- _Vorliegender Text_
Grenzüberschreitend forschen im DACH-Raum
Von Birgit Stark, Johannes Gutenberg-Universität Mainz
Forschungsverbünde sind en vogue, nicht erst seit gestern, sondern bereits seit geraumer Zeit werden sie „gehypt“. An Universitäten dient die Verbundforschung in erster Linie als profilbildende Maßnahme, die nicht nur die (internationale) Sichtbarkeit einzelner Fächer stärken soll, sondern auch höhere Summen an Drittmitteln verspricht. Oft ist diese Förderung mit der Forderung nach interdisziplinärer Vernetzung verbunden. Bestenfalls liefern solche Verbünde auch noch zentralen Entscheidungsträger:innen in Politik und Wirtschaft evidenzbasierte Empfehlungen und leisten einen Beitrag zum Wissenstransfer in die Gesellschaft.

- _Aufgabe_
Als was dient die Verbundforschung an Universitäten laut dem vorliegenden Text in erster Linie?

- _Extrahierte Datensätze_
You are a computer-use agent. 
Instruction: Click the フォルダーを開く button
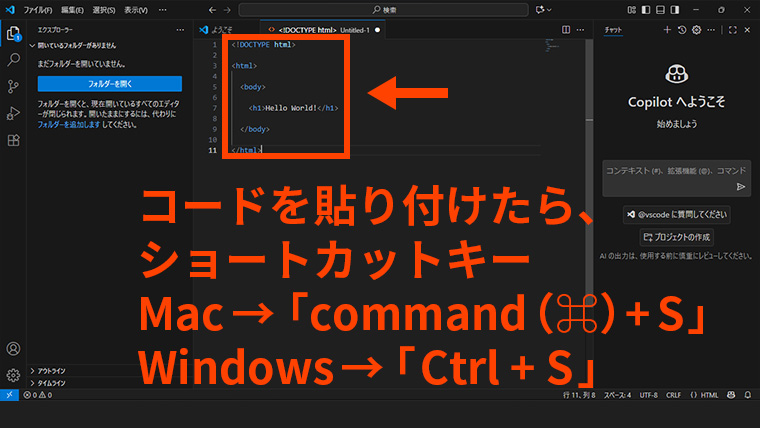point(109,84)
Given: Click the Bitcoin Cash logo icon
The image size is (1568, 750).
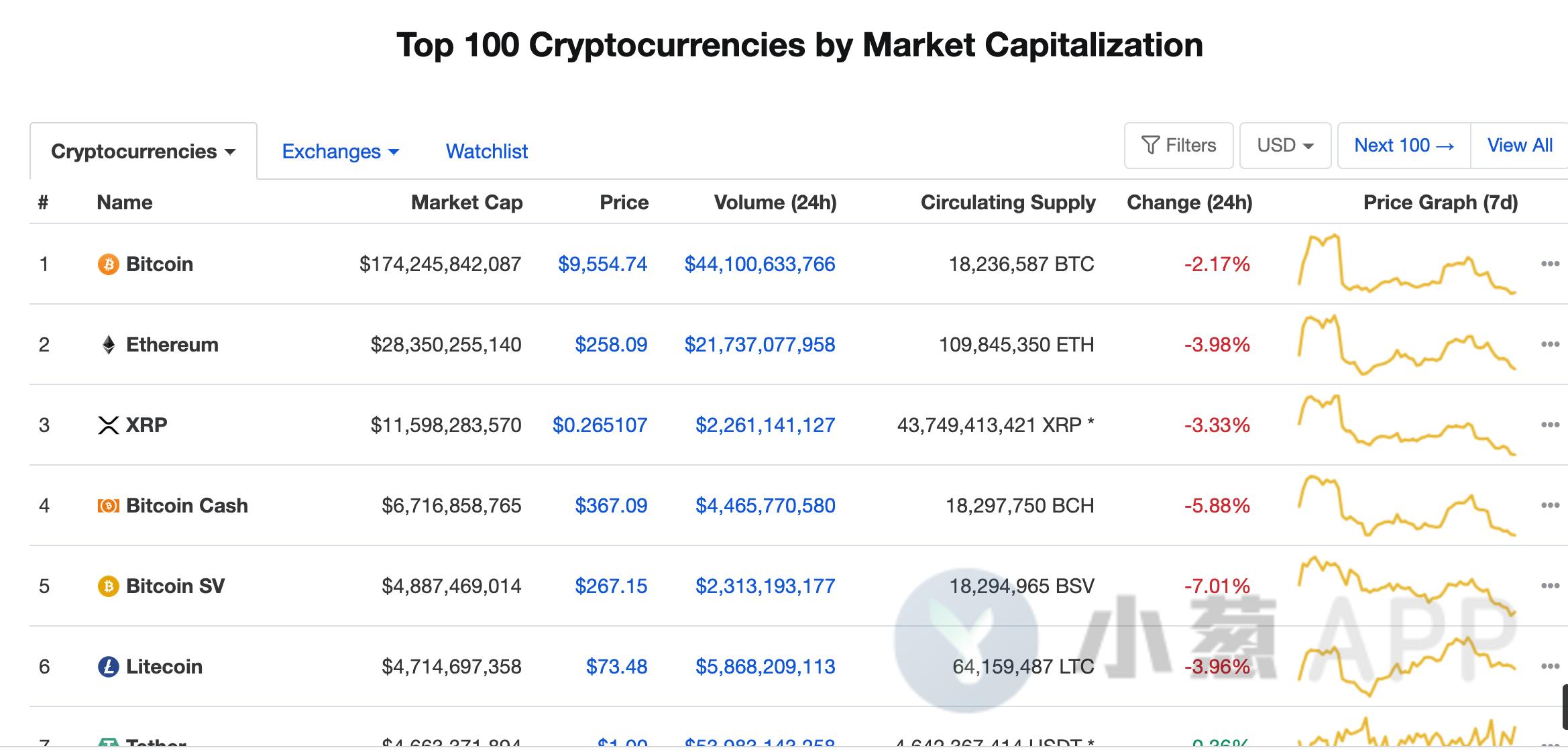Looking at the screenshot, I should pos(108,506).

- _Endgültige Antwort_
Als profilbildende Maßnahme.